▶ _PROMPT_
Copy out the lines of the material from the line with "Task: Add a new user permission" through the end of the material, leaving the pictures out.

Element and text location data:
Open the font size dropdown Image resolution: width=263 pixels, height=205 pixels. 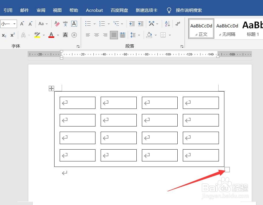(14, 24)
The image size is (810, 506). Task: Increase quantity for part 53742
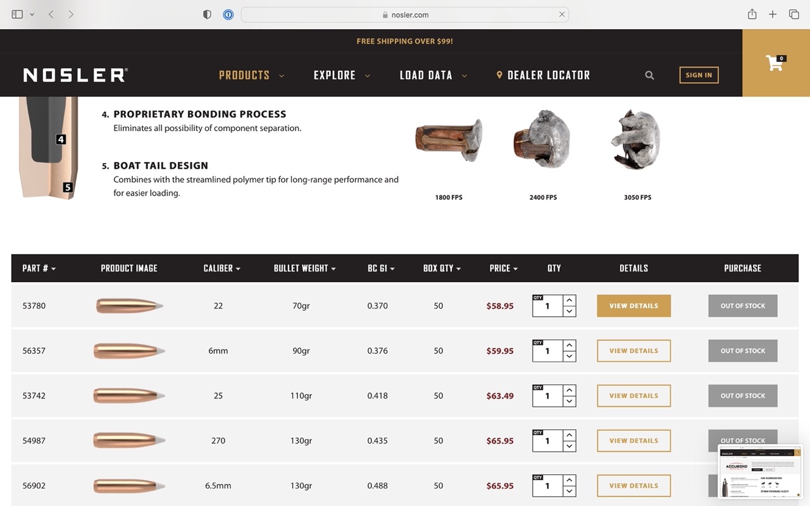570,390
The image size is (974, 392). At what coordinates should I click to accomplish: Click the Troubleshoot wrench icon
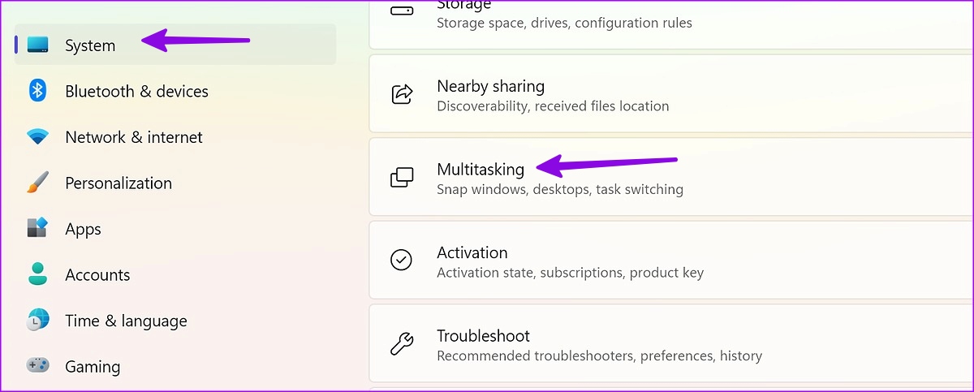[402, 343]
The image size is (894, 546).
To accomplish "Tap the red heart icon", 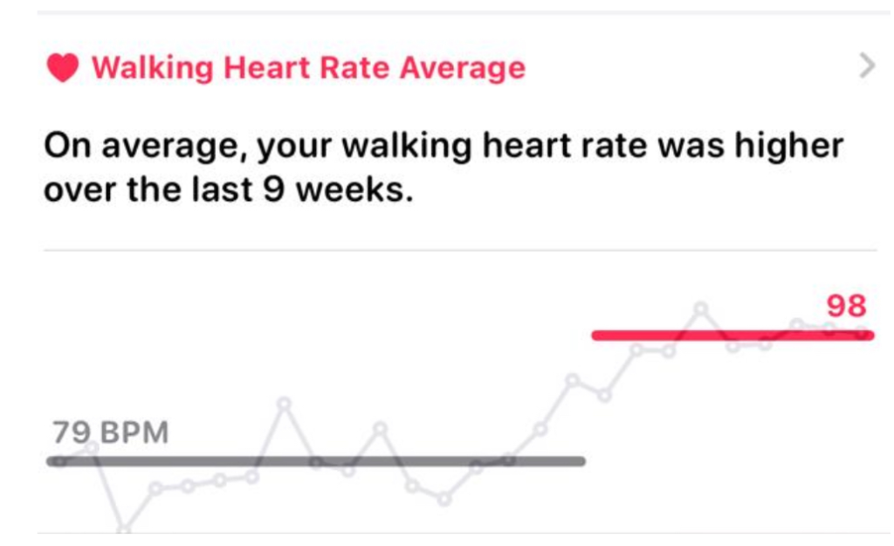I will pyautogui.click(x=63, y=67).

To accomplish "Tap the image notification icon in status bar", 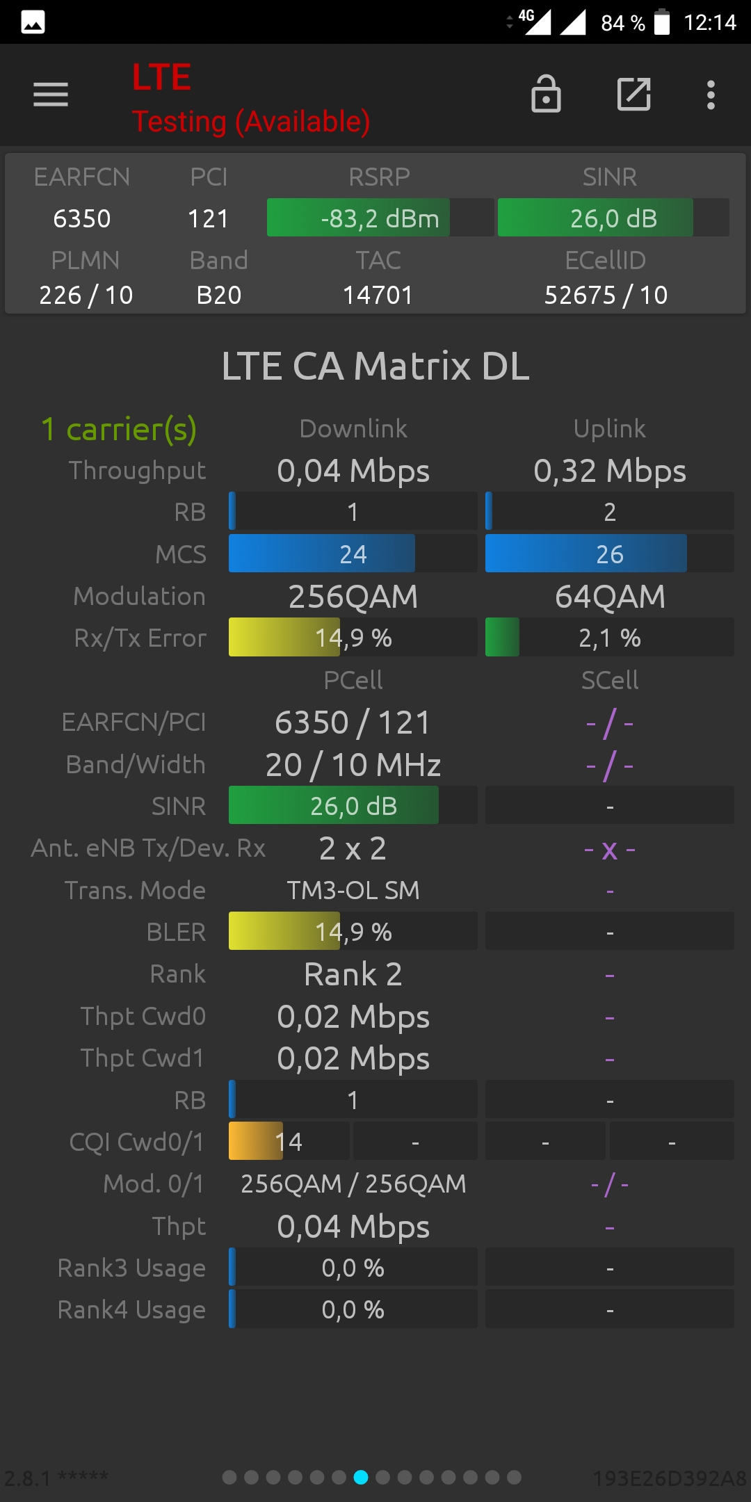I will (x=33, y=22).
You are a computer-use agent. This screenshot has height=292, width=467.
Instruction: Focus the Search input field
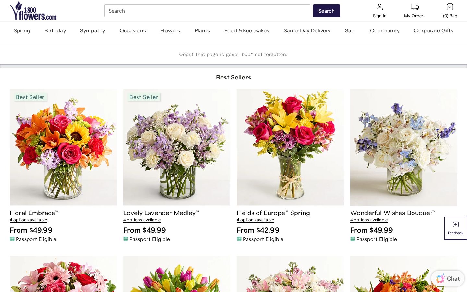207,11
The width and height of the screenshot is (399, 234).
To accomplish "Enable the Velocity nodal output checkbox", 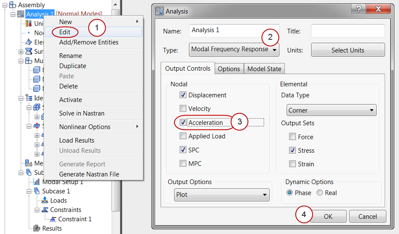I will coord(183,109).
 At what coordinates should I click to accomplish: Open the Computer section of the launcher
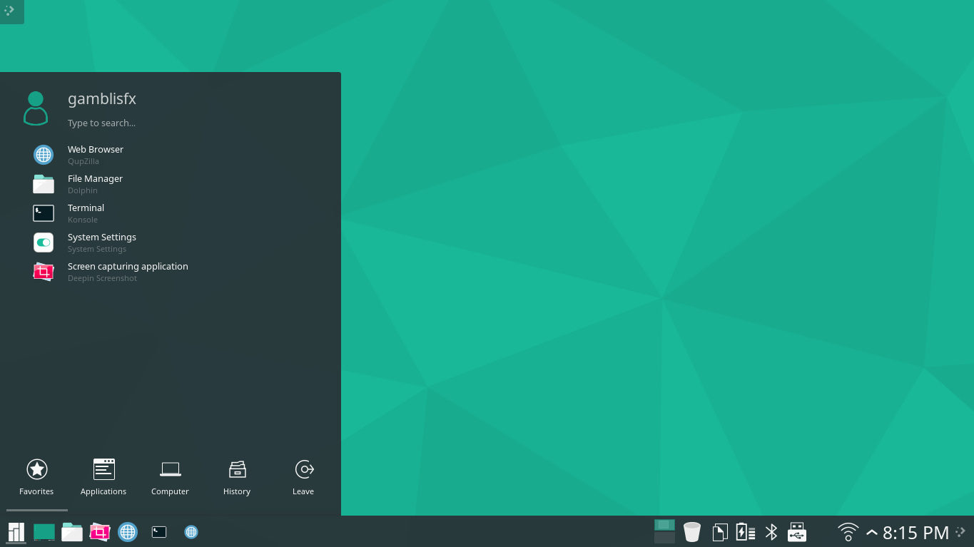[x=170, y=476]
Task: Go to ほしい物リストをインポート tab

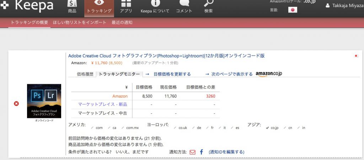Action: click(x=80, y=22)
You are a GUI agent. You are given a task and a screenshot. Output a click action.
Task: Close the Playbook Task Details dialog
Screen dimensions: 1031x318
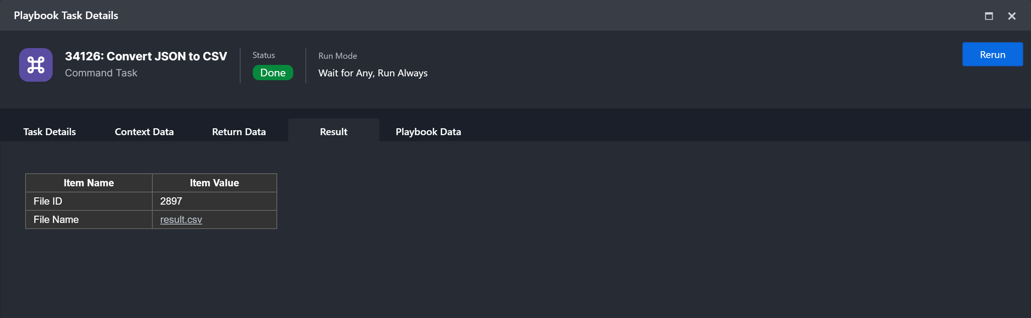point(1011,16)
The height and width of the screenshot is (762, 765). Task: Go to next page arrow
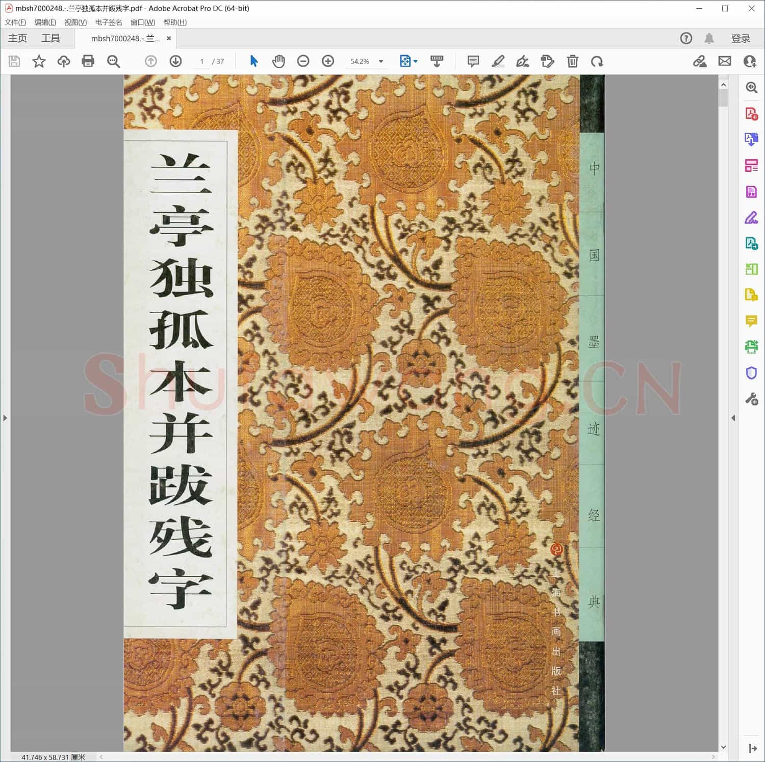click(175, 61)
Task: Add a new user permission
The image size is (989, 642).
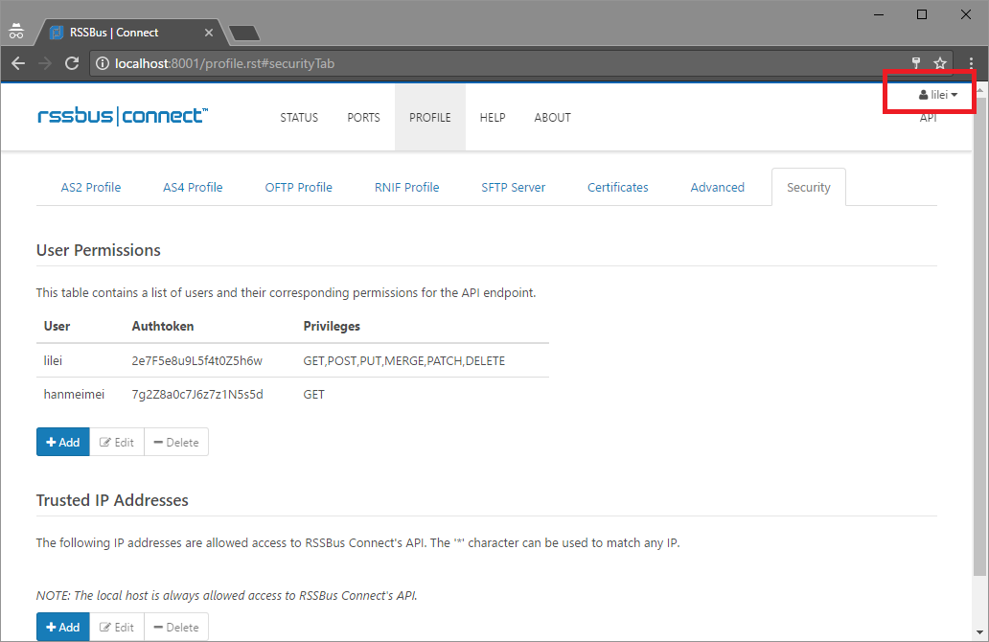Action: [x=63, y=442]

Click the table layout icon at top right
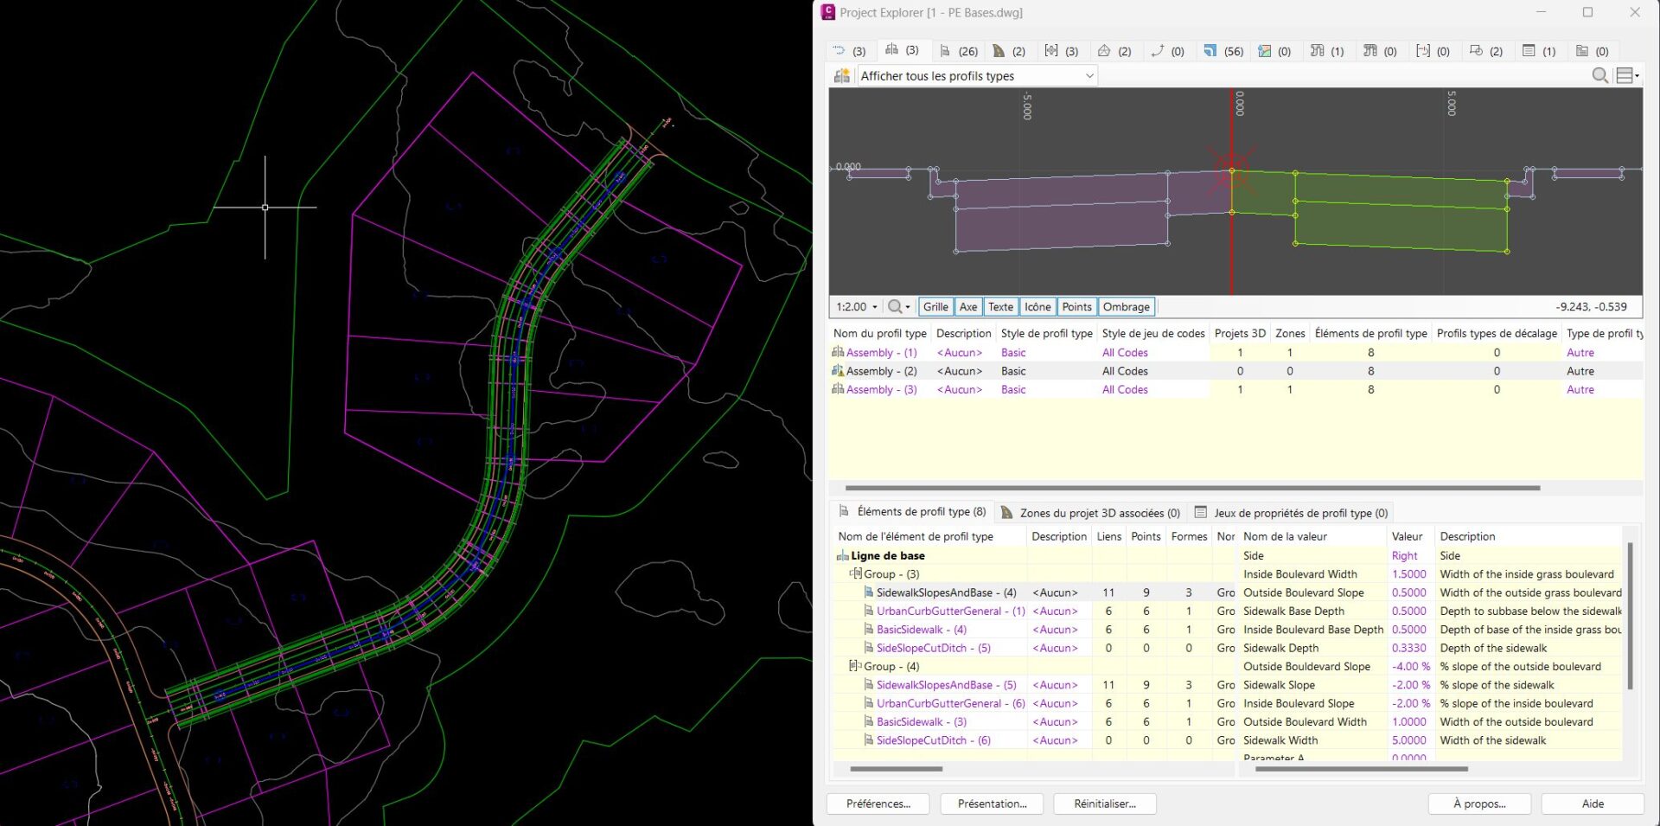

▶ _REPLY TO THE EXERCISE_
Task: Add a new user permission
The image size is (989, 642).
Action: [x=63, y=442]

Click the table layout icon at top right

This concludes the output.